All lines of the entries with "Cookies" in them must be listed.

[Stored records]
---

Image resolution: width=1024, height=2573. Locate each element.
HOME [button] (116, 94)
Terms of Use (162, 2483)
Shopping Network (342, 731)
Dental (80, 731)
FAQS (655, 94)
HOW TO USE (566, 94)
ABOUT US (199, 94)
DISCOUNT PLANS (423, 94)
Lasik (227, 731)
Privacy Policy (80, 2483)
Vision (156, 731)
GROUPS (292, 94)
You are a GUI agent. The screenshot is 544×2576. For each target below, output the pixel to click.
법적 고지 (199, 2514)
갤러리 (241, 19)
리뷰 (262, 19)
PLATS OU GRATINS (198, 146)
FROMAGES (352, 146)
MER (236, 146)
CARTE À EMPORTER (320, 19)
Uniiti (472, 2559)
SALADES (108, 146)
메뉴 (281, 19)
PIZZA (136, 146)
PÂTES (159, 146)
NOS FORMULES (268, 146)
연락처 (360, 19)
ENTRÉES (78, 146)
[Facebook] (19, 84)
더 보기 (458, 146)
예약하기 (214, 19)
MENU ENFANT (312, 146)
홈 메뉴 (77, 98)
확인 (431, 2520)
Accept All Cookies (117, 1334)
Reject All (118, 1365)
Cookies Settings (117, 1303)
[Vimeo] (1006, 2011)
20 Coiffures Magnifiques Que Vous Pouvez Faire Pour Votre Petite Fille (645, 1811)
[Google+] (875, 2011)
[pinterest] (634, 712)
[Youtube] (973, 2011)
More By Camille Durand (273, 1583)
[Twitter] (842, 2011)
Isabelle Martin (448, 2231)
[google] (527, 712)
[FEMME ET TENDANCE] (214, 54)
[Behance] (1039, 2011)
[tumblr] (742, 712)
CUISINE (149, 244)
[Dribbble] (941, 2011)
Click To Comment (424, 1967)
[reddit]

---

■ **EXERCISE OUTPUT**
Accept All Cookies (117, 1334)
Cookies Settings (117, 1303)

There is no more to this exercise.